Director: Seth Gordon
Stars: Jason Bateman, Charlie Day, Jason Sudeikis
Plot: Three men hatch a plot to kill their manipulative bosses, but they soon realise that their plan is not going to be easy to accomplish.
Ensemble comedies are all the rage at the moment. Popular films such as The Hangover (I and II), Bridesmaids and The Inbetweeners Movie prove that these are a fertile ground for filmmakers as they throw together friends into an alien situation which are intended to result in ‘hilarious’ consequences. Hen and stag parties are the most obvious of these (drunken shenanigans are usually a winner), but to take this to another level and create a black comedy where killing a person (or three) is dealt in a lighthearted way, is quite a challenge.
Three friends have a problem – each of their bosses are horrible. Nick (Bateman) works in finance for his boss Dave Harken (Kevin Spacey) who is apparently a psycho, humiliating Nick whilst constantly dangling him on the end of a possible promotion that never comes. Dale (Day) is a dental assistant to Dr. Julia Harris (Jennifer Aniston) who is sexually harassing him on a daily basis. Kurt (Sudeikis), is an accountant who gets along with his boss Jack (Donald Sutherland) but when he suddenly dies Jack’s amoral, crackhead son Bobby (Colin Farrell) takes over the company. One night, they decide that something has to be done so that can lead fulfilling lives again – as they find themselves completely stuck in their respective situations, the only conclusion is to eliminate their superiors.
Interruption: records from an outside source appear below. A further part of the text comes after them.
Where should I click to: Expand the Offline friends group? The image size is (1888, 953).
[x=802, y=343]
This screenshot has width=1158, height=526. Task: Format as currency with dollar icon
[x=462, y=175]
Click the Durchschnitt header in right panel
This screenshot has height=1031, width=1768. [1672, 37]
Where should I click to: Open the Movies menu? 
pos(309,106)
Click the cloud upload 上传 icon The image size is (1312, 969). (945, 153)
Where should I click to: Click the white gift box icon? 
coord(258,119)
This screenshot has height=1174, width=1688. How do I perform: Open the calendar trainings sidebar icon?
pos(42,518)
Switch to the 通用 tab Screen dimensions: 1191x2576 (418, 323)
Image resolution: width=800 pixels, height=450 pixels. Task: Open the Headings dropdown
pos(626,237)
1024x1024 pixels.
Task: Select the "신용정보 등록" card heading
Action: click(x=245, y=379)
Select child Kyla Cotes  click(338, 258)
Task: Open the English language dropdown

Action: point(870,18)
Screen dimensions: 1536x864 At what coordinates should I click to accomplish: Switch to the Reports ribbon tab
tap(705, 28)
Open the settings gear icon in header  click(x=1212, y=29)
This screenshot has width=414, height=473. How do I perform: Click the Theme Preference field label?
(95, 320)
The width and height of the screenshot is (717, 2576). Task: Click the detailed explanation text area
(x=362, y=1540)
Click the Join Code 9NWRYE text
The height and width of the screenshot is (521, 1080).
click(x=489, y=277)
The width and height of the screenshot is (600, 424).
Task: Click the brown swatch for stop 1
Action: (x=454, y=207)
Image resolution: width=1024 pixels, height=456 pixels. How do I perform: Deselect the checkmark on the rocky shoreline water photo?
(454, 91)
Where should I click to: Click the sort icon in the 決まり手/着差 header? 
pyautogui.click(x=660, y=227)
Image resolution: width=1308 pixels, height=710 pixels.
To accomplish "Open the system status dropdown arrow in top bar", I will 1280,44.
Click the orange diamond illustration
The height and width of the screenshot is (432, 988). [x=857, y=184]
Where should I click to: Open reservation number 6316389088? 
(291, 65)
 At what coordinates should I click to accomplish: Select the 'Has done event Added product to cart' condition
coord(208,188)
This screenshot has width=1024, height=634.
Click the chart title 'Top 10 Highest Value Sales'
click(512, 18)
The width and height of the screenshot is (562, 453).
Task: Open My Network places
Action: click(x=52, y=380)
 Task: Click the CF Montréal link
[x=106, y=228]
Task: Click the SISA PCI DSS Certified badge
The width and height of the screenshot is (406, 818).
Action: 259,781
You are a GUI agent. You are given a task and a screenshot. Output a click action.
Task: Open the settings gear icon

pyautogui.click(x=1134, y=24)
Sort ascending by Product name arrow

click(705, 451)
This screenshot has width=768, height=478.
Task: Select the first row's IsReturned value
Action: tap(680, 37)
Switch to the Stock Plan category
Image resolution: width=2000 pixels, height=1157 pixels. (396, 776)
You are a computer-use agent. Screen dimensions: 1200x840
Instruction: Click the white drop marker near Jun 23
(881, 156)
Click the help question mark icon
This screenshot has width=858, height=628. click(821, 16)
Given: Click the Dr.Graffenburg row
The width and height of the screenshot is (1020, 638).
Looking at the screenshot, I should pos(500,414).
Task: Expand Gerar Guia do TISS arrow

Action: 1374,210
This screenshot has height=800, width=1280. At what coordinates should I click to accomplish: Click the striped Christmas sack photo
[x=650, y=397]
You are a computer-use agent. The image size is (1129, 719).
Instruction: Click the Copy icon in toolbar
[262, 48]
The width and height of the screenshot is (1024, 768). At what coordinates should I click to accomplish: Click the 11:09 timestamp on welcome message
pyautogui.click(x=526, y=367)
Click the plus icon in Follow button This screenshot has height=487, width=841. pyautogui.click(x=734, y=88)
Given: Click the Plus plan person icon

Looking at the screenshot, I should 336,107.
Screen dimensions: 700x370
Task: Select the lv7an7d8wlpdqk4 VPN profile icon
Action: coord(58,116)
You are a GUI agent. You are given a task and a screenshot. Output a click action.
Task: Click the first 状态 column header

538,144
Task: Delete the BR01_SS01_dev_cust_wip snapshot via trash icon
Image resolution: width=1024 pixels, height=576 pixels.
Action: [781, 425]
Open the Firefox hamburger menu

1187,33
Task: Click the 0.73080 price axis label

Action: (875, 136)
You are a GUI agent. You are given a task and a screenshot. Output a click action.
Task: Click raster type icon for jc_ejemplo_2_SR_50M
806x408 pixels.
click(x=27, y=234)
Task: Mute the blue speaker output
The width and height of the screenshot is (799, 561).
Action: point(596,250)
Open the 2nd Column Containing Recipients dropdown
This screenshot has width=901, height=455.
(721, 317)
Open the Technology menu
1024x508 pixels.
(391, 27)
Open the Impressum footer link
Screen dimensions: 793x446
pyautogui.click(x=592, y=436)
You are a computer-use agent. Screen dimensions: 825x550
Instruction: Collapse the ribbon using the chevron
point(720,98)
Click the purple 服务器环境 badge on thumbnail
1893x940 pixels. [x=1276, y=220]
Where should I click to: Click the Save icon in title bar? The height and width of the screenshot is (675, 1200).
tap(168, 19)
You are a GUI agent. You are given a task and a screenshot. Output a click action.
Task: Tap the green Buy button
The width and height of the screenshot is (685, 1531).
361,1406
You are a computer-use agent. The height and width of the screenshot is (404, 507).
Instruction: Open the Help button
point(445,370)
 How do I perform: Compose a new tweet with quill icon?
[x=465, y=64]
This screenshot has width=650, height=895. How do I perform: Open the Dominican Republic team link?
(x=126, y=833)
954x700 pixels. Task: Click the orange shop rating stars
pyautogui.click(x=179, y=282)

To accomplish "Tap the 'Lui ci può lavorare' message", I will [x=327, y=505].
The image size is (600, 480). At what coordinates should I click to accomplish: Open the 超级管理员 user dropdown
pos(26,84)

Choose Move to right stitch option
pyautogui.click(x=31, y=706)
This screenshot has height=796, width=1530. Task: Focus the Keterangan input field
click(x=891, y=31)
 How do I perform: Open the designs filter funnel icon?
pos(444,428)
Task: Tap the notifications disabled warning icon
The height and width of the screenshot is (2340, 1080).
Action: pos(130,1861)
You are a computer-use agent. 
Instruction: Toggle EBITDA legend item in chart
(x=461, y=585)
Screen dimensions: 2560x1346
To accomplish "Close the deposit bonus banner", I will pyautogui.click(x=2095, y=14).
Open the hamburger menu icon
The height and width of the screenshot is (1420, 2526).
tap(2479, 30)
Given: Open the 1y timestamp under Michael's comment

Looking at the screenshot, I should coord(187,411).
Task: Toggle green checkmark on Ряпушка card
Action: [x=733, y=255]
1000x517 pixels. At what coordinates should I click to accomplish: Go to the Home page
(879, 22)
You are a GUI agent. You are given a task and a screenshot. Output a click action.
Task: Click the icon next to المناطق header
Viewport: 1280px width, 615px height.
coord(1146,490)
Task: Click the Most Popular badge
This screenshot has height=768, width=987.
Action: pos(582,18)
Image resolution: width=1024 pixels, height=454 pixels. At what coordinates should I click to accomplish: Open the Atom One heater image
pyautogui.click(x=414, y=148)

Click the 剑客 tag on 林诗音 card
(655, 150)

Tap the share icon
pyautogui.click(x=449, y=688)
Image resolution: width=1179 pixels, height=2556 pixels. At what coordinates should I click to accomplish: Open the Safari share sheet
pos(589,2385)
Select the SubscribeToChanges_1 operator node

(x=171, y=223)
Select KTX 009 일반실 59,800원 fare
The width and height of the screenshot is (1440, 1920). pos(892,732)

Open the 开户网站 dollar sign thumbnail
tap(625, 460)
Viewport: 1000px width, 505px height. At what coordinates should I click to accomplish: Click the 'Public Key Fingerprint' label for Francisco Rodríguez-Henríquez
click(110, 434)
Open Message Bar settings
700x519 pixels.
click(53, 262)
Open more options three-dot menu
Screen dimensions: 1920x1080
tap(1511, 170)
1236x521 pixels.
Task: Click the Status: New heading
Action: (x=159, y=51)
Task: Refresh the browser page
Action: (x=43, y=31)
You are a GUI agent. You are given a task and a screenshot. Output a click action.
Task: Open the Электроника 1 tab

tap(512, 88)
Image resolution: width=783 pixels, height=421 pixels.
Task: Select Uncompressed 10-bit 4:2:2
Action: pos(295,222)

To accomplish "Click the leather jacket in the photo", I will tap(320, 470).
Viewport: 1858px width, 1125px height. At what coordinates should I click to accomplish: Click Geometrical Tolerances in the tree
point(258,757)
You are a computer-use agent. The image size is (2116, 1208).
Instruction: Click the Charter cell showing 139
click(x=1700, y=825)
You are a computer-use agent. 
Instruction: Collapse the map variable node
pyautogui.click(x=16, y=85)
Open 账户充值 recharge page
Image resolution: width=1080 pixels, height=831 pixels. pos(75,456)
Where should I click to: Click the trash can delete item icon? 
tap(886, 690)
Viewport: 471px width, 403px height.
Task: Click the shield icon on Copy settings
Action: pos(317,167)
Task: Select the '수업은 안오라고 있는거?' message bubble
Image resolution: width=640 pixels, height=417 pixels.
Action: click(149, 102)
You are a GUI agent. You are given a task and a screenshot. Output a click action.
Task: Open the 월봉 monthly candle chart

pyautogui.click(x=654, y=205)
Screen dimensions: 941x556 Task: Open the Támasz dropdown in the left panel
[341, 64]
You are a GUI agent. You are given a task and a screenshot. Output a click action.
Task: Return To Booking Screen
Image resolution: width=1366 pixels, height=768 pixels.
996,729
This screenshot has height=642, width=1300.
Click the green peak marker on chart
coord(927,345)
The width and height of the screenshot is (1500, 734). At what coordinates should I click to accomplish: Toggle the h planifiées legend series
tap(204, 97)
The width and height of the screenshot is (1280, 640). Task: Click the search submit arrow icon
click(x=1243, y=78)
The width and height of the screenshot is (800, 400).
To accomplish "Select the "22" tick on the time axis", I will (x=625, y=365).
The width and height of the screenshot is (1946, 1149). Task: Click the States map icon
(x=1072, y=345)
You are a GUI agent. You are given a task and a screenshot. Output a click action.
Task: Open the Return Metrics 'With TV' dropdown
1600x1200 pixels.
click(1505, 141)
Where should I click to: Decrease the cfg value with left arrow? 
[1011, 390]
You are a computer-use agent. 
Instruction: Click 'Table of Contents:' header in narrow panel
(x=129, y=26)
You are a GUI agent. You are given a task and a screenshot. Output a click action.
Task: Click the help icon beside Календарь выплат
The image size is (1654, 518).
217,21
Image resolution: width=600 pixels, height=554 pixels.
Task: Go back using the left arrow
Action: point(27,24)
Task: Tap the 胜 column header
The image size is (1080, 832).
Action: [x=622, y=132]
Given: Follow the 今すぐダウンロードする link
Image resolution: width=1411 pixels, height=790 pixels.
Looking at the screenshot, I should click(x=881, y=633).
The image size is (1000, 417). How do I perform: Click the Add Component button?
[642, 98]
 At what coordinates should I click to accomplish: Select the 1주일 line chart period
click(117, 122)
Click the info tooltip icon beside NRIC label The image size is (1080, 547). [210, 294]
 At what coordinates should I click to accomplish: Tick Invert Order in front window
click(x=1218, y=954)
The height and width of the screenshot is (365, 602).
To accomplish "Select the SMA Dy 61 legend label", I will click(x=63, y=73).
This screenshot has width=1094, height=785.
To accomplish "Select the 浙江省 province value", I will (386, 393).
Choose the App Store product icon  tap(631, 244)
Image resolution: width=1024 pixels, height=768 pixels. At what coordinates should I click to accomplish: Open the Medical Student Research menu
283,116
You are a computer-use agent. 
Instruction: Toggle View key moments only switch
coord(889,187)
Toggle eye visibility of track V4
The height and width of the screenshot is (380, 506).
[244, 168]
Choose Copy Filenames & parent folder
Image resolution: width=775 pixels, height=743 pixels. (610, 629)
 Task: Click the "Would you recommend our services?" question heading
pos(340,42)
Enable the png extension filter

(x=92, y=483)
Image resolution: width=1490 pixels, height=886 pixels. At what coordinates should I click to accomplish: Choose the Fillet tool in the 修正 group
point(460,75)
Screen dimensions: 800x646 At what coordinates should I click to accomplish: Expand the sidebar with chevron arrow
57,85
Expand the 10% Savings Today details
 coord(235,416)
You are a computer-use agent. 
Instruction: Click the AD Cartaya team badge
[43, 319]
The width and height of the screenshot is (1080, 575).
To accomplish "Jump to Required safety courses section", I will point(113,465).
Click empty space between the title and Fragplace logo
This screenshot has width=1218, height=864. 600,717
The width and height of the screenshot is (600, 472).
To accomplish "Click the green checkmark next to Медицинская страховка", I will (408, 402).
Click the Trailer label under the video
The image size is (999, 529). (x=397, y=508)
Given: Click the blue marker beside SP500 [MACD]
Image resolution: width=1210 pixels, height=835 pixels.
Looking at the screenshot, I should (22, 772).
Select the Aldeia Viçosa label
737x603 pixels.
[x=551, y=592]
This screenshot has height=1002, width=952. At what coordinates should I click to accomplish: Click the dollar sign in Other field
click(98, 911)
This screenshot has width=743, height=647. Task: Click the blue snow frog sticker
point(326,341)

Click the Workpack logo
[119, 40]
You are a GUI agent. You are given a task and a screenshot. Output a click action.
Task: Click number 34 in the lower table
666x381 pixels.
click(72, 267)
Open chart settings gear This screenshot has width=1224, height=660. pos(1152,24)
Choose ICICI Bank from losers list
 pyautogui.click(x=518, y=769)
Firstly, they consult hitman Jones (Jamie Foxx), who says he can give them tips on how to execute their plan. He tells them to kill each other’s bosses to make them look like accidents, thereby eliminating each of them as suspects. They all help to do a reconnaissance of each of the targets’ houses to find clues as to how they can be eliminated, but find that as they increasingly meddle, the more obstacles to carrying out their plan appear. Not only that, the police are soon on their tail, becoming suspicious that something is afoot and it is up to Nick, Dale and Kurt to avoid their attentions whilst also coming to terms with the fact that Jones is not quite as knowledgeable about carrying out a ‘hit’ as he initially made out.
Horrible Bosses is not quite as clever or funny as it thinks it is. The premise for a black comedy is perfectly set up, but the actual run-in with each boss is hardly enough to warrant a plan to kill them, even if this is a comedy. The main problem is that the backstories are rather short – this is the point at which we should be laughing and groaning at how awful each boss is, but instead the tendency is to ponder: is that all? Sure, Spacey’s Dave and Farrell’s Bobby are repulsive enough, but Aniston’s usually-girl-next-door-does-sexist isn’t funny for the right reasons. If anything, male fans of our Rachel from Friends will see just that she’s a hot dentist and not much else.
On the other hand, Bateman, Day and Sudeikis make a decent comedy trio, but their hapless characters have been seen before on a much more emphatic level in The Hangover. Director Seth Gordon and screenwriters Michael Markowitz and John Francis Daley have fashioned a modern take on Alfred Hitchcock’s Strangers on a Train but without the menace which made that classic film so memorable. If such a task to is to be successful, the laughs would have to be taken out almost completely, as here it doesn’t sit particularly well as a black comedy. The best moments are therefore pretty standard, with only Sudeikis emerging with any real credit, although Colin Farrell does look rather fetching in his Les Grossman-style bald pate.
Horrible Bosses has sporadic moments that will make you chuckle, but it teeters too long on the border with silliness, that it just can’t resist the temptation to cross it too often, rather than stay on the right side of witty.